You see one of the major differences between high net wealth individuals and the average Australian is that the wealthy have learned over time that the best way to hold assets, and to build wealth for that matter, is via trusts and corporate trustee’s structures, rather than in their individual names, which is the case for the average Australian landlord.

The smart money has learned decades ago, from their Accountants and Tax Lawyers how to maximise their ability to distribute tax between family members, protect and hide assets from creditors, and help with succession planning, all this is achieved through trusts! And this makes trusts an essential tool when it comes to wealth creation.

So my advice to you is don’t try to reinvent the wheel, just learn how to use it, and more importantly make it relevant to your current situation.

With respect to property purchases and holdings, the most commonly used trusts are Discretionary Trusts, Unit Trusts and Hybrid Trusts. Amongst the three most common trust structures it all depends on your particular individual circumstances as everybody is different and has different requirements and strategies which determine which type of trust structure is used for each property purchase.

For example, a property investor may hold several properties with different types of trust structures for each property. This definitely always depends on the particular situation every time a property is purchased, for example, you may be an employee running a business or you may be part of a complex family or joint venture structure with non-related parties so therefore it is always recommended that you obtain advice from your accountant and lawyer to determine the best trust structure every time you wish to purchase a property before you actually acquire the property.

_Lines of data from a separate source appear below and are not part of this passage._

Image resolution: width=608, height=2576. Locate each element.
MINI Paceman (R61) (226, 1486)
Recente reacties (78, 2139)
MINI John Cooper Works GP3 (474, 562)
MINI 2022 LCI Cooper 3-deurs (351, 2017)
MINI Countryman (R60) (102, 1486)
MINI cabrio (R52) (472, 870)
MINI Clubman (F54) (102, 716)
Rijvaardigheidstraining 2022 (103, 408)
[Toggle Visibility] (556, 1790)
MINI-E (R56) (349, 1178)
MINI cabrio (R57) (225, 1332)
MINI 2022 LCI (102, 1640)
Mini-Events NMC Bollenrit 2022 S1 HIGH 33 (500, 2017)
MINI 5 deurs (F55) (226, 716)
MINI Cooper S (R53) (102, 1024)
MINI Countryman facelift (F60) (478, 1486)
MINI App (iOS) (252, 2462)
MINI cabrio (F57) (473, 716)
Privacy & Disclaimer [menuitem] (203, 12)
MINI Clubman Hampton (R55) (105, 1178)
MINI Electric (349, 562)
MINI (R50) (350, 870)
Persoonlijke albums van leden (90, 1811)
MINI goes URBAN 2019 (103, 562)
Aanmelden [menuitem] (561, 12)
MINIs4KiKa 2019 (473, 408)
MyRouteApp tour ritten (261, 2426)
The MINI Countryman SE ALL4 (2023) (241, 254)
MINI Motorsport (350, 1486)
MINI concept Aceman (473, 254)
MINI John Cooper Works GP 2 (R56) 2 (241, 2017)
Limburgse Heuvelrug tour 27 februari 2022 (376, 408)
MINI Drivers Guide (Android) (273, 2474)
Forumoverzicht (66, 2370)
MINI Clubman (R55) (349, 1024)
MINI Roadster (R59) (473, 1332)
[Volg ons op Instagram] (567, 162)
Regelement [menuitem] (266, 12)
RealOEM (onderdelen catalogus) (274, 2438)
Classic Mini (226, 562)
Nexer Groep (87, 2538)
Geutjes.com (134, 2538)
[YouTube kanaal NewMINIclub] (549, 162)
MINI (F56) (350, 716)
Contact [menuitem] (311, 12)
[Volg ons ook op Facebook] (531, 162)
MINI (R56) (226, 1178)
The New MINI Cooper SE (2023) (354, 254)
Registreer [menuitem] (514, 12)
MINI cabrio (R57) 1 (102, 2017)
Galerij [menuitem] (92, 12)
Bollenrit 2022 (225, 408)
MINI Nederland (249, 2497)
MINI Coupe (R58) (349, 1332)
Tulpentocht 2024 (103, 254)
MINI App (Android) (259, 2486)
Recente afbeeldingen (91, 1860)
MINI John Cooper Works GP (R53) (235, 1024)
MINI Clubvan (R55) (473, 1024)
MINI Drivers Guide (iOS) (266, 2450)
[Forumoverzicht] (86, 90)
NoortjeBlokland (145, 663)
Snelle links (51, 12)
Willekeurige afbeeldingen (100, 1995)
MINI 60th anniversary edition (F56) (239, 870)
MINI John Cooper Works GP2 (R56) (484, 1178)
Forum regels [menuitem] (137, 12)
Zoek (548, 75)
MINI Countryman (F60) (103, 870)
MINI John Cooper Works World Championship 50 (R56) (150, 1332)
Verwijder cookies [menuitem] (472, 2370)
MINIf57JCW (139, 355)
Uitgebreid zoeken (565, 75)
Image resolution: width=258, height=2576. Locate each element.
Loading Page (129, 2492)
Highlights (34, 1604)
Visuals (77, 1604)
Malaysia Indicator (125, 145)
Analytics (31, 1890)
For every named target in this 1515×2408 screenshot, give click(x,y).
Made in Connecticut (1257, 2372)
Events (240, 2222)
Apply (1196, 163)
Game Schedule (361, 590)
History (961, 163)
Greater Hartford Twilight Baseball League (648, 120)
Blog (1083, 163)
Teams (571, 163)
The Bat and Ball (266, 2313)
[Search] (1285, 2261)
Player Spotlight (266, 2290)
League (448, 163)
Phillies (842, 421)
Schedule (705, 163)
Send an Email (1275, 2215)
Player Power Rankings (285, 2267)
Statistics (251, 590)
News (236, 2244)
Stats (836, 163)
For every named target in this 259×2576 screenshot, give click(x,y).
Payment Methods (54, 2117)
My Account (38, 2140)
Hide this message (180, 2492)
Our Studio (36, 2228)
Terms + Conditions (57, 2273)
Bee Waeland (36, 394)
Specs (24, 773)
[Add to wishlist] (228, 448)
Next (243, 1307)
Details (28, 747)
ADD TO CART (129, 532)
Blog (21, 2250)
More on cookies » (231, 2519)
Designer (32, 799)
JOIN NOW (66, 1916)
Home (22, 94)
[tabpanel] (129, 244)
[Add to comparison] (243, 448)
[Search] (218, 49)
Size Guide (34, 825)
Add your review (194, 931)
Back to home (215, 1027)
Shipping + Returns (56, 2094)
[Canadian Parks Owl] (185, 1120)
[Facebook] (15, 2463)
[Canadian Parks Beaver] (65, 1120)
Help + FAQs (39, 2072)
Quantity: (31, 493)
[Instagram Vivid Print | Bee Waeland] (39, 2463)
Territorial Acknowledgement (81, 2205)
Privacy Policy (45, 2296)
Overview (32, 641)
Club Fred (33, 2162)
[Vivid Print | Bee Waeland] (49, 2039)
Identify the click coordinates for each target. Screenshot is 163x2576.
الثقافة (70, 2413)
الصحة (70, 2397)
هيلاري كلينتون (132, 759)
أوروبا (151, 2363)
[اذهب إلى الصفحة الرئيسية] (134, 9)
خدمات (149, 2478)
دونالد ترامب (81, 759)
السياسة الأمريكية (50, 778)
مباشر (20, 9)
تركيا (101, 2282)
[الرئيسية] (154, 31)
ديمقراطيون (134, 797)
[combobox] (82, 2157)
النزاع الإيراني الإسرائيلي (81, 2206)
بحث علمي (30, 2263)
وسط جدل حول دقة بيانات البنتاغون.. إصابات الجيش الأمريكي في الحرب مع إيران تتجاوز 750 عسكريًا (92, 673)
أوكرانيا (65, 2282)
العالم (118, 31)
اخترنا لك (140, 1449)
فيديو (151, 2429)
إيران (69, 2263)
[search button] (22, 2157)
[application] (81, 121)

Similarly, property investment can be very cost prohibitive and unforgiving if the incorrect trust structure is used in the beginning and to unwind and re-structure from an incorrect trust structure to the correct trust structure will subsequently give rise to capital gains tax and stamp duty liabilities as well as legal costs. It is very important to seek professional advice to ensure that the correct trust structure for your property is established from the beginning.

Discretionary Trust

For many years, the Discretionary Trust has and still is the most common structure used for property investments especially for a closely-held family controlling assets which typically does not include anybody outside of the family group. Discretionary Trusts usually provide better asset protection, estate planning and also tax planning flexibility.

Advantages:

  • Better asset protection is possible if a corporate trustee is appointed,
  • Provides more privacy than a company,
  • Flexibility in distribution of income and capital among beneficiaries,
  • Trust income is generally taxed as income of the beneficiaries,
  • Ideal for one family group,
  • Trust loss rules can apply,
  • Companies and Charitable institutions can also be beneficiaries,
  • Asset protection for the beneficiaries is available.

Disadvantages:

  • Individuals are not able to claim any tax deductions for any interest paid on funds that are borrowed and then used for the trust to purchase the property. The trust in itself can claim the interest expense on borrowing funds to claim the tax deduction for the interest expense.
  • Income and capital losses are quarantined in the trust and can only be offset against future income. Therefore, these losses cannot be streamed to the beneficiaries and therefore the beneficiaries are unable to offset these losses against their other personal income.
  • This can be a positive or a negative (depending on the circumstances of the beneficiary); however, beneficiaries have no control over the income or the assets that they receive which provides asset protection for them.
  • Beneficiaries cannot include their portion of the income or the trust’s assets in their Will because the Trust Deed determines this.
  • The powers of the trustees are restricted by the Trust Deed.